The court in late October granted the newspaper’s motion, ruling that discovery materials are part of the court record and, therefore, public documents the newspaper may obtain. The court also lifted the gag order against most witnesses, although it left in place the orders concerning the testimony of five Mitsubishi employees. However, the court said those gag orders would be lifted and deposition transcripts for those witnesses would be made public 30 days after they were taken — unless Mitsubishi could show the court good cause why they should be kept secret.

Mitsubishi challenged the ruling before an appeals court in Milwaukee in November, arguing that the newspaper had no right to intervene and obtain access to the pre-trial discovery materials.

The appeals court questioned whether the newspaper should have been allowed to intervene, but ruled the lower court had not abused its discretion by allowing the newspaper to intervene. The appeals court also rejected Mitsubishi’s argument that discovery materials could not be made public until they were filed, calling it an “interesting legal theory” not supported by any case law or statute.

Mitsubishi appealed to the Supreme Court in Madison, arguing that the newspaper should not have been allowed to intervene in the case for the sole purpose of accessing documents prepared by parties to civil litigation. The newspaper contended that because of the tremendous public interest in this case that it had a right to access documents as they were created by the litigants under the open records law and the First Amendment to the U.S. Constitution.

The Supreme Court reversed, holding that pre-trial discovery materials are not judicial records made public by the open records law. The court found that no common law or First Amendment right of access applied to documents created by parties to a civil law suit that have not yet been filed in court.

“There are no allegations that public funds are in jeopardy in this lawsuit.
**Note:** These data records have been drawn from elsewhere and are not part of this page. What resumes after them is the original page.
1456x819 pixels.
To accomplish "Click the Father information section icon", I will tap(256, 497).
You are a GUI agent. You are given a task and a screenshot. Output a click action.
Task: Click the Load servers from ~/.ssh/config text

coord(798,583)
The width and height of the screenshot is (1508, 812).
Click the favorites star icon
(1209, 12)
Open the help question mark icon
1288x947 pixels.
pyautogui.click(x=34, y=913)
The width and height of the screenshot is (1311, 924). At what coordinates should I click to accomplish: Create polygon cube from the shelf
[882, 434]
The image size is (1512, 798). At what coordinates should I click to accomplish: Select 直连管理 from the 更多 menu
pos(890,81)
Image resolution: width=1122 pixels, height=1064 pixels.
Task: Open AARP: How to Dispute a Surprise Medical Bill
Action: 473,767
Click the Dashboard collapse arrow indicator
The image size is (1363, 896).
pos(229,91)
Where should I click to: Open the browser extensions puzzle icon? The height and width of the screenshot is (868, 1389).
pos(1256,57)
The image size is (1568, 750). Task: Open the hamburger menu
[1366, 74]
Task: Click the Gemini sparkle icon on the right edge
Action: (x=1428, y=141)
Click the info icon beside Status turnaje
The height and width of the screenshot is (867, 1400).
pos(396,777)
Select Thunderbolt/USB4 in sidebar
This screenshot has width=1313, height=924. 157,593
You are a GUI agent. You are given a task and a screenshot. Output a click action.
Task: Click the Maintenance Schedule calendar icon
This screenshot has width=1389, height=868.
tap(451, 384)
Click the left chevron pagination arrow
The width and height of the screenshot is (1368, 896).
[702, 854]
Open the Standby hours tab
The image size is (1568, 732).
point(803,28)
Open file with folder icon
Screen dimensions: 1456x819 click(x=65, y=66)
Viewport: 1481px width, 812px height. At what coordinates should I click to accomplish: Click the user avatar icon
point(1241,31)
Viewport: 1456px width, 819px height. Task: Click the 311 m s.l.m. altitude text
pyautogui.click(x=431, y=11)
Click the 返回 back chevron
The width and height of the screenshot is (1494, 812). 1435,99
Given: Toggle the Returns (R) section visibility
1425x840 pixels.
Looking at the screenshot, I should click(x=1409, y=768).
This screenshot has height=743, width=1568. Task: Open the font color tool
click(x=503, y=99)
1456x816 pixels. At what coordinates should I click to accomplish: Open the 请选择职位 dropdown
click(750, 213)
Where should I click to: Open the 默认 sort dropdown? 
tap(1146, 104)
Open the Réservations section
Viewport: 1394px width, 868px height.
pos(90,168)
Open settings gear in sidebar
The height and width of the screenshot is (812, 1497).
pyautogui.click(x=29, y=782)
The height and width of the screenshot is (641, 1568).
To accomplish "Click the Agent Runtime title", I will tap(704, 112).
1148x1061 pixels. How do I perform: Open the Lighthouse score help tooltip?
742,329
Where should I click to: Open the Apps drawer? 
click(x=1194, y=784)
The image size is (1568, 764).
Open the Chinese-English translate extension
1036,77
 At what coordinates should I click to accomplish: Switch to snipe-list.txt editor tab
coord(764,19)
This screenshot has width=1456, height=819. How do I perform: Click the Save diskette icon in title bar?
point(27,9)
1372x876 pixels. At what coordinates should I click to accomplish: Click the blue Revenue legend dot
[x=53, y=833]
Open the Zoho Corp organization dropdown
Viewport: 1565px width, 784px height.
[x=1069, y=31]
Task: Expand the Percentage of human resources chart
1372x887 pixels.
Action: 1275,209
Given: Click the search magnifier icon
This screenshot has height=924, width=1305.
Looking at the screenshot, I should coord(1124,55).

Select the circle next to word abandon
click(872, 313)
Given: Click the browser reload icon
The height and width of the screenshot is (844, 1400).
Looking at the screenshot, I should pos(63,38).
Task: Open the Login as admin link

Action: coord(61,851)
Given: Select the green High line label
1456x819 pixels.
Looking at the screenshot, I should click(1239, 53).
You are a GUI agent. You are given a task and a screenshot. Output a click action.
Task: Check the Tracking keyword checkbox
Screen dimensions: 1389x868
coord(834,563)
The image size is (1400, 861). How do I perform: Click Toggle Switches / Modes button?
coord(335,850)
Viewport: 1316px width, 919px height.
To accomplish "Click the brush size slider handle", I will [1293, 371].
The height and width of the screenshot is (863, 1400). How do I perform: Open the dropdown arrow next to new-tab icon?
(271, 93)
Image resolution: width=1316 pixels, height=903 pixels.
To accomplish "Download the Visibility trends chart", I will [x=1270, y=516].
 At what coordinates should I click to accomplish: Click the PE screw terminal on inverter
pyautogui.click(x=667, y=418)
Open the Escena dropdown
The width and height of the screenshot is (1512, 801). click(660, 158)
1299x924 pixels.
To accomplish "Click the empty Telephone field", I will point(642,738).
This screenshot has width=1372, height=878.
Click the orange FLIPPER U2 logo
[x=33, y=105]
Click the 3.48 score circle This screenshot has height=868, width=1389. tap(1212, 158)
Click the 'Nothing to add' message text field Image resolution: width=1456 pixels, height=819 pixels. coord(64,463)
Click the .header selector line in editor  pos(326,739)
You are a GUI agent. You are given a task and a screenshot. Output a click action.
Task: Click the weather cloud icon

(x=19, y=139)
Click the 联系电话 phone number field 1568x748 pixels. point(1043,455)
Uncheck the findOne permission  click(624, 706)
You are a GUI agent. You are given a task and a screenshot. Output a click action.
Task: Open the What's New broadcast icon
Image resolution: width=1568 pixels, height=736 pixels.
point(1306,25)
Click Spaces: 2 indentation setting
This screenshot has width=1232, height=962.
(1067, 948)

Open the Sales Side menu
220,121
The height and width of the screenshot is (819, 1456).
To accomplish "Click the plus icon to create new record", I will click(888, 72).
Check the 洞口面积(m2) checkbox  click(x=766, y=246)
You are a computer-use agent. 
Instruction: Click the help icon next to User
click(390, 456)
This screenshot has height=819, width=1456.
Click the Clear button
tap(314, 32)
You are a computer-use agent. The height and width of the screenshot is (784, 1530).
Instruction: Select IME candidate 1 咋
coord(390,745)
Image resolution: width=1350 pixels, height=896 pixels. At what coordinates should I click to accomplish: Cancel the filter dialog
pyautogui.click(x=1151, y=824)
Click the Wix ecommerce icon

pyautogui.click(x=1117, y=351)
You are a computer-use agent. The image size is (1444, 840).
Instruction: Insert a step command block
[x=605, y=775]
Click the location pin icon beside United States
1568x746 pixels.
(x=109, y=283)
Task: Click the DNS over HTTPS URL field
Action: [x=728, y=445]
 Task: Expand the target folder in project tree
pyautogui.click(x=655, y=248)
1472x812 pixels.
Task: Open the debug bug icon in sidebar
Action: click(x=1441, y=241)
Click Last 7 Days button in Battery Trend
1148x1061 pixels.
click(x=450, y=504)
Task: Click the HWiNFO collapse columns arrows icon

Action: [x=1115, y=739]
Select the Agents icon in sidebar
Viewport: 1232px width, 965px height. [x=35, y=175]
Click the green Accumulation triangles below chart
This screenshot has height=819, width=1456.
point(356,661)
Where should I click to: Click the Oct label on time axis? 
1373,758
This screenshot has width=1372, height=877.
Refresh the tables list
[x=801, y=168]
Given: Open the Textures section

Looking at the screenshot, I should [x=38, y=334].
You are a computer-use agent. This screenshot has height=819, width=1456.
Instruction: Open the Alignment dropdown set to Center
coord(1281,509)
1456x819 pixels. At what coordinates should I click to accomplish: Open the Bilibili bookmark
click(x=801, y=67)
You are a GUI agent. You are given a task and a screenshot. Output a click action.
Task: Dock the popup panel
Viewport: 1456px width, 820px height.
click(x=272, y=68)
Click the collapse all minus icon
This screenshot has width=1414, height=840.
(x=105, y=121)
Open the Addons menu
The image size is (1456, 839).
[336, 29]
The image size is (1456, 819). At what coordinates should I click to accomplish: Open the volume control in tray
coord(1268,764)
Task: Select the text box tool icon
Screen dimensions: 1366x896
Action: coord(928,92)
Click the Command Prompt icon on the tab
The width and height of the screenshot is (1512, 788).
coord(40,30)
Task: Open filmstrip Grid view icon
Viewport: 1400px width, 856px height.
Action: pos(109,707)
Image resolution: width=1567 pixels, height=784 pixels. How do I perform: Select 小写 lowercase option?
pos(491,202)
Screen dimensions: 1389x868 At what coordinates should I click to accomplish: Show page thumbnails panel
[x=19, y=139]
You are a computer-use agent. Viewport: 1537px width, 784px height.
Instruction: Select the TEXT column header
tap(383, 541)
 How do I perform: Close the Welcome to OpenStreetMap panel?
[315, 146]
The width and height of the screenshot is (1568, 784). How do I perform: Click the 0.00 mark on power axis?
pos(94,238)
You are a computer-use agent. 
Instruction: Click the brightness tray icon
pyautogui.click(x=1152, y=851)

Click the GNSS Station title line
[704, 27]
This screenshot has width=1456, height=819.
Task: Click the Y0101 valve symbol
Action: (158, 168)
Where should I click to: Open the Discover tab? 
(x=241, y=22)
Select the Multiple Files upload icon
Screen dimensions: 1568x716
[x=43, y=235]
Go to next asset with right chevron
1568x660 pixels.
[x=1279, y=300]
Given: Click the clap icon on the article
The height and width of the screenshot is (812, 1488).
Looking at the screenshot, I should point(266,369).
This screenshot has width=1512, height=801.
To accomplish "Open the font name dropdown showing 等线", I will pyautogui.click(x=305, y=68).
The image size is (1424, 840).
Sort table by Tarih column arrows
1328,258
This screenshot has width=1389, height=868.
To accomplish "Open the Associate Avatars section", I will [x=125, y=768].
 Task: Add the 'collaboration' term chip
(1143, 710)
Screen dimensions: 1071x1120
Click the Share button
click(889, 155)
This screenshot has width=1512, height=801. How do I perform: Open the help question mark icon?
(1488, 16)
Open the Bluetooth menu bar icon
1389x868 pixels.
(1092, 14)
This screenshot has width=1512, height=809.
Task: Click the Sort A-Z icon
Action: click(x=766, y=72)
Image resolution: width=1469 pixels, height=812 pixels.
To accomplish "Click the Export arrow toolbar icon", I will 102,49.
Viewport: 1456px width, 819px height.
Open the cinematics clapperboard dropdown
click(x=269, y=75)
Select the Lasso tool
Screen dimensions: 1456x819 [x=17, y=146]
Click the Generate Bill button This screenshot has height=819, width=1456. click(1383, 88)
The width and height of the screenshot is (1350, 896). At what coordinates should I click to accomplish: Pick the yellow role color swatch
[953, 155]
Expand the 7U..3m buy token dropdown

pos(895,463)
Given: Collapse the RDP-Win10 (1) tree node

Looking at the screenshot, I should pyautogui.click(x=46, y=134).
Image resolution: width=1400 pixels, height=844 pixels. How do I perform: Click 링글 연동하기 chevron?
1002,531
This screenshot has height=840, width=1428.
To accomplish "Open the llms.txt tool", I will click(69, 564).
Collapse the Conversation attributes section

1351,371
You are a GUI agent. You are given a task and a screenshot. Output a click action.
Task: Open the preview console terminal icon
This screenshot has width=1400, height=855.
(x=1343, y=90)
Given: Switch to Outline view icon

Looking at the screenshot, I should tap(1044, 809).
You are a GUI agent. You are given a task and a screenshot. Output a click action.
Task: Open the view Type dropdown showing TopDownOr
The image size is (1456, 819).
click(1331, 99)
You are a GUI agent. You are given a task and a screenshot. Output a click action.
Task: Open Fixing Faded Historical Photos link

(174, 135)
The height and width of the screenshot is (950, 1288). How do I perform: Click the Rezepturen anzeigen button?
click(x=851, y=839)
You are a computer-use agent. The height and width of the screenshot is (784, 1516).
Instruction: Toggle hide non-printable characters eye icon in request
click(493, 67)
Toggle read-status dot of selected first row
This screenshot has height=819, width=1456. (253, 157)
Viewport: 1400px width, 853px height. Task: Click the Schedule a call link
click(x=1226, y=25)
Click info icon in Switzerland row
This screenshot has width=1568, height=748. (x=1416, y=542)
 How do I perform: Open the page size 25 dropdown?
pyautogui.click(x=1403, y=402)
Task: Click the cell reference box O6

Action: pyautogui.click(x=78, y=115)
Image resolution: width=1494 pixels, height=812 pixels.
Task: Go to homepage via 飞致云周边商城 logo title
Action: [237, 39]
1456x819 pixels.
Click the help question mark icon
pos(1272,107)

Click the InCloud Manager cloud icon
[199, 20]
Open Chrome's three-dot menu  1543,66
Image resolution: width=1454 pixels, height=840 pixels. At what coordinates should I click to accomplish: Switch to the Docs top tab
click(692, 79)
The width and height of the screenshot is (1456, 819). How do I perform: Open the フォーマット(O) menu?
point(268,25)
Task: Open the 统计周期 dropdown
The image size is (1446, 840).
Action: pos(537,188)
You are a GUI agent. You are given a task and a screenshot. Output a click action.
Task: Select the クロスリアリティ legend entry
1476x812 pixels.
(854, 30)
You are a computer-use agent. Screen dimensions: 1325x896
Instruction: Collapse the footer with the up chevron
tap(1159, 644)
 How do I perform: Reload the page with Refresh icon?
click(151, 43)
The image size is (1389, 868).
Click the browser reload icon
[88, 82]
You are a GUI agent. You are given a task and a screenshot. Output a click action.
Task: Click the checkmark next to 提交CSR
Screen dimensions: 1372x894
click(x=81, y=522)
The underlying case is a tort action brought by private plaintiffs against a corporate entity; public issues and concerns are not in dispute,” the court said in its Feb. 23 opinion. “The fact that this case arose from an accident at a public works project and has generated a great deal of publicity is not enough to transform this into the type of public controversy in which all documents are imbued with ‘public record’ status.”

The Supreme Court instead looked to the procedural rules governing all civil lawsuits. The newspaper, unlike the families of three ironworkers who were suing the construction companies, was not a party to the case. Only parties to a case, the Supreme Court said, are allowed to obtain pre-trial information from each other.

“As long as these materials remain in the possession of the parties and have not yet been filed or even used in court, they remain the private, personal property of the litigants to which neither the media nor the public have a common law right of access,” the court said.

Although concurring with the judgment, Chief Justice Shirley Abrahamson suggested that nothing in the court’s opinion or the rules for civil procedure precluded the newspaper from obtaining a court order that requires the parties to file all discovery materials.